MIT's molecular sieve advances protein research
Separating proteins from complex biological fluids such as blood is becoming increasingly important for understanding diseases and developing new treatments. The molecular sieve developed by MIT engineers is more precise than conventional methods and has the potential to be much faster.
The team's results appear in recent issues of Physical Review Letters, the Virtual Journal of Biological Physical Research and the Virtual Journal of Nanoscale Science and Technology.
The key to the molecular sieve, which is made using microfabrication technology, is the uniform size of the nanopores through which proteins are separated from biological fluids. Millions of pores can be spread across a microchip the size of a thumbnail.
The sieve makes it possible to screen proteins by specific size and shape. In contrast, the current technique used for separating proteins, gel electrophoresis, is time-consuming and less predictable. Pore sizes in the gels vary, and the process itself is not well understood by scientists.
“No one has been able to measure the gel pore sizes accurately,” said Jongyoon Han, the Karl Van Tassel Associate Professor of Electrical Engineering and Biological Engineering at MIT. “With our nanopore system, we control the pore size precisely, so we can control the sieving process of the protein molecules.”

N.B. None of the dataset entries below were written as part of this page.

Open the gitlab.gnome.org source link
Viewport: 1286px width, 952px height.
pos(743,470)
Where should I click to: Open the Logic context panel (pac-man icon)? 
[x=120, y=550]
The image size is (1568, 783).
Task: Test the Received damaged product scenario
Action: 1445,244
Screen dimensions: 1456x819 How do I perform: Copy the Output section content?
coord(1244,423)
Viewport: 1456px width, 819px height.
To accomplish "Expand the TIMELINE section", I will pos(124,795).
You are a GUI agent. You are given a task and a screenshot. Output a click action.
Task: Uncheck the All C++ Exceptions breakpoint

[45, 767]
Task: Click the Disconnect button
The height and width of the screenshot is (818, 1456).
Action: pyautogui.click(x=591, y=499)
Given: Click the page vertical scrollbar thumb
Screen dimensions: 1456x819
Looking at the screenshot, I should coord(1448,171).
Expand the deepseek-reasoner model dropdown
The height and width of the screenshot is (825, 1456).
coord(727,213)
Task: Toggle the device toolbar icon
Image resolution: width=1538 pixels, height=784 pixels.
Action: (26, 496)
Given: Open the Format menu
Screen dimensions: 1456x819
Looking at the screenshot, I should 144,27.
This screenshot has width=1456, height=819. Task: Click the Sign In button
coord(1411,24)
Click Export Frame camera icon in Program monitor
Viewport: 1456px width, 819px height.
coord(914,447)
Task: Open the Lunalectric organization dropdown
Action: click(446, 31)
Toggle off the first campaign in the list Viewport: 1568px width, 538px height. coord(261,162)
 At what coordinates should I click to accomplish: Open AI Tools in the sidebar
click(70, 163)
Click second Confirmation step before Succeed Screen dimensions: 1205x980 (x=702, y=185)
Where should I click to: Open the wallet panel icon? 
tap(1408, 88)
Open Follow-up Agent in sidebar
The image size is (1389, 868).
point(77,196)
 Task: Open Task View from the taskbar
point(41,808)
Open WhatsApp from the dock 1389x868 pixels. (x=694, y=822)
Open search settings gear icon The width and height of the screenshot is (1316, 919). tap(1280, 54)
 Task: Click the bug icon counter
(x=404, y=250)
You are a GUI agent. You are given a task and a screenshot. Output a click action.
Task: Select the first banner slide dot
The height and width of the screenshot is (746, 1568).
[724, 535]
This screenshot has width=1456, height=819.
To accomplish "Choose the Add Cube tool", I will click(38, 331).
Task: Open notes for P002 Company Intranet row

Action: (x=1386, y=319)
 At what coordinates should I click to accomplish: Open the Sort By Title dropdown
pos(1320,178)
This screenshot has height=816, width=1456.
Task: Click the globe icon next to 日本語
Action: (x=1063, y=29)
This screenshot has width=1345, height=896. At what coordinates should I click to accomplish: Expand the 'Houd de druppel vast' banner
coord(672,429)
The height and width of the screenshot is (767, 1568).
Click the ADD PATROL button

That, in turn, means proteins can be separated more efficiently, which should help scientists learn more about these crucial molecules, said Han, who also has appointments in MIT's Research Laboratory of Electronics, Computational and Systems Biology Initiative, Center for Materials Science and Engineering and Microsystems Technology Laboratories.
Han and his team, led by Jianping Fu, a graduate student in the Department of Mechanical Engineering, have devised a sieve that is embedded into a silicon chip. A biological sample containing proteins is put through the sieve for separation.
The sieving process is based on a theoretical model known as the Ogston sieving mechanism. In the model, proteins move through deep and shallow regions that act together to form energy barriers. These barriers separate proteins by size. The smaller proteins go through more quickly, followed by increasingly larger proteins, with the largest passing through last.
Once the proteins are separated, scientists can isolate and capture the proteins of interest. These include the “biomarker” proteins that are present when the body has a disease. By studying changes in these biomarkers, researchers can identify disease early on, even before symptoms show up, and potentially develop new treatments. To date, the Ogston sieving model has been used to explain gel electrophoresis, even though no one has been able to unequivocally confirm this model in gel-based experiments. The MIT researchers were, however, able to confirm Ogston sieving in the nanopore sieves.
“This is the first time anyone was able to experimentally confirm this theoretical idea behind molecular sieving, which has been used for more than 50 years,” Han said. “We can precisely control the pore size, so we can do better engineering. We can change the pore shape and engineer a better separation system.” The sieve structure is based on work Han did earlier at Cornell University with large strands of DNA.
The performance of the researchers' current one-dimensional sieves matches the state-of-the-art speed of one-dimensional gels, but Han said the sieve's performance can be improved greatly.
“This device can replace gels and give us an ideal physical platform to investigate Ogston sieving,” Fu said. The new sieves also potentially could be used to replace 2D gels in the process of discovering disease biomarkers, as well as to learn more about disease.
Juhwan Yoo, a Caltech undergraduate, also participated in the research as a summer visiting student. Funding came from the National Science Foundation, the National Institutes of Health and the Singapore-MIT Alliance.